The use cases are based on transformation projects. For example, if clients are trying to implement some new deployments in SCCM, they use this solution and we help them with the migration. We are currently helping with a Windows 10 migration. Clients use it for application and system crashes in order to maintain the compliance status for their business applications.
On individual machines, we can see the performance and what is going wrong as well as what can be improved in order to enhance the performance of the machine. This is very useful when we get any queries from a VIP user or someone from our project's top management. So if they get into any trouble, then we are able to fix it as soon as possible. Because if an agent is unable to work for two hours or even for two days, that won't make much big of an impact. Whereas, if someone from higher management is unable to work on the system for about two hours, then they would lose a lot.
Initially, we were just looking at it in order to maintain compliances, and we were using it only for that. The guy managing this tool before me was more or less concentrated on device compliances. Later on, we started getting into the application and system crashes (when I started).
In our environment, we need to put a proxy server in place. Currently, devices are connected via the corporate network or the VPN. We don't have machines reporting from the open network. This is something that we are working on. Once that is in place, we will get all the machines reporting in our environment.
In the past two years, the biggest benefit is that we have been able to identify 57,000-plus defects. These are possible tickets that we are preventing by using Nexthink.
On a weekly basis, we monitor the trend, then based on the trend and wherever we see a downfall on the performance grid, we just deep dive into it. We look into what is wrong, then proceed with remediation. We access the output weekly, not in real-time.
There have been some system crashes. We have a dashboard for the blue screen of that. On the dashboard, it is usually a wave type of graph, but I saw depth in it during the weekday. So, we investigated into this and got to know that DLP client was crashing.

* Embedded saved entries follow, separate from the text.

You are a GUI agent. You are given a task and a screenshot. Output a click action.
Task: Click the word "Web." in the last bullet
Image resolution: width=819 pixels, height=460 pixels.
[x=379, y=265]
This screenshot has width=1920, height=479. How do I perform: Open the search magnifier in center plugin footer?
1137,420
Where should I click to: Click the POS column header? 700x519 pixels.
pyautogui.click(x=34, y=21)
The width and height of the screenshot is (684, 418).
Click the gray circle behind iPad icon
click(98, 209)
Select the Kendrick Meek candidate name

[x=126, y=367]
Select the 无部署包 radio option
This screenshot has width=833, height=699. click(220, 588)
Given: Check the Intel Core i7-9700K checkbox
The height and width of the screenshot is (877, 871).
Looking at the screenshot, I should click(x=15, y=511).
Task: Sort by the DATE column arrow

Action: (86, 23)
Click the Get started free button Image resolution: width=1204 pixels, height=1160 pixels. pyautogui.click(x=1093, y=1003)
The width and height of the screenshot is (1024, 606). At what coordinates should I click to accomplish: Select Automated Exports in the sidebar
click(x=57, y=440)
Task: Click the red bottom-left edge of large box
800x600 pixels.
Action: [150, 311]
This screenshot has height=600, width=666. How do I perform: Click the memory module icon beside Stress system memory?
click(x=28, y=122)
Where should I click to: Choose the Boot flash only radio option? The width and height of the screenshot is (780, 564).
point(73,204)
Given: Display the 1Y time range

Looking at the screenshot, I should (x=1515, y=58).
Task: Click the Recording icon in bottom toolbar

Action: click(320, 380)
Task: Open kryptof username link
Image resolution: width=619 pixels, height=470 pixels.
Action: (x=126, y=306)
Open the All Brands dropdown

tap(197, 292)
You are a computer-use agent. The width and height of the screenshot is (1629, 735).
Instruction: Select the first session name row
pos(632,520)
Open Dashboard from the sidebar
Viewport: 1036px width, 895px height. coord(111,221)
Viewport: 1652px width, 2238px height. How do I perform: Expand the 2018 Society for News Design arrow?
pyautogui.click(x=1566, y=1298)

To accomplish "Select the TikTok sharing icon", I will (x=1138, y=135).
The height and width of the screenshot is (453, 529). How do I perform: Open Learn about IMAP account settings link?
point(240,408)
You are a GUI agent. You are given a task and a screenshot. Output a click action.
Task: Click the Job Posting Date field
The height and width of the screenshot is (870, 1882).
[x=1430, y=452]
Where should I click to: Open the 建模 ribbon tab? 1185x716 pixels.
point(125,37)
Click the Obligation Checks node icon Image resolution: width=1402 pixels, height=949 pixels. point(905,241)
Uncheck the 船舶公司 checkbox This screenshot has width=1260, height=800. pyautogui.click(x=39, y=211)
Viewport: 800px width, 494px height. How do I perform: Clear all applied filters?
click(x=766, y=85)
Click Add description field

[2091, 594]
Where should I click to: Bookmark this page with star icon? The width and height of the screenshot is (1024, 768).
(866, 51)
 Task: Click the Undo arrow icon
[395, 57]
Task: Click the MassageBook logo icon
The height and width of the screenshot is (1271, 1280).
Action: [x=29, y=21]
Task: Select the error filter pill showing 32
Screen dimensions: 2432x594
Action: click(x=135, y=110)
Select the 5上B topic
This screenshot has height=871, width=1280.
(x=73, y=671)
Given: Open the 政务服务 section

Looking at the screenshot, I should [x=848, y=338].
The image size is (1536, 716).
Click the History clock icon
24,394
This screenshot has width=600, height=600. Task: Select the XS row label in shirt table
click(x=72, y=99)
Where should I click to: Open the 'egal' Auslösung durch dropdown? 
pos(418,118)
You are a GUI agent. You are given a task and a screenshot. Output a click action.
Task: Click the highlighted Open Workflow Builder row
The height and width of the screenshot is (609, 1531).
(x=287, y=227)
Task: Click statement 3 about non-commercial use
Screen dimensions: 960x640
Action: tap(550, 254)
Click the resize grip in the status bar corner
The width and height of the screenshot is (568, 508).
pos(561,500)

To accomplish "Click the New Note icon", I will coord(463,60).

This was causing the BSODs on the machines. So, we were able to bring it into action within three days. Then, within seven days, the ones which had already crashed were all fixed. Nexthink also helped us in preventing the rest of the machines from using the same version of DLP client, since that version was crashing. The version was the cause for the BSODs. Therefore, the deployment teams went ahead and downgraded the version of the DLP client. When there was an upgrade available, they were upgraded. This helped us in avoiding 30,000-plus tickets or being contacted from end users.
It has helped us in proactive prevention. There was this investigation done for device login time, which was quite high and they were taking a lot of time when logging in. In total, 6,567 were affected by this and we were able to fix the problems for approximately 5,900-plus machines. Those machines do not need to be replaced now, since the performance is better. However, the rest need to be refreshed or replaced. Overall, this provides cost savings.
It is being used by our asset management team. We gave them access to the dashboards. We also created some custom dashboards for them where they could look at the performance of the machines. Based on that, they do a comparison with the list that they have available for the refresh. If they see there is a machine on their list for a refresh view, then they look at our data and the machine is performing quite well, it is best that they don't refresh that machine at that particular time. Instead they put it on another machine, which is in our list, but not on theirs. This way, it is helping both sides.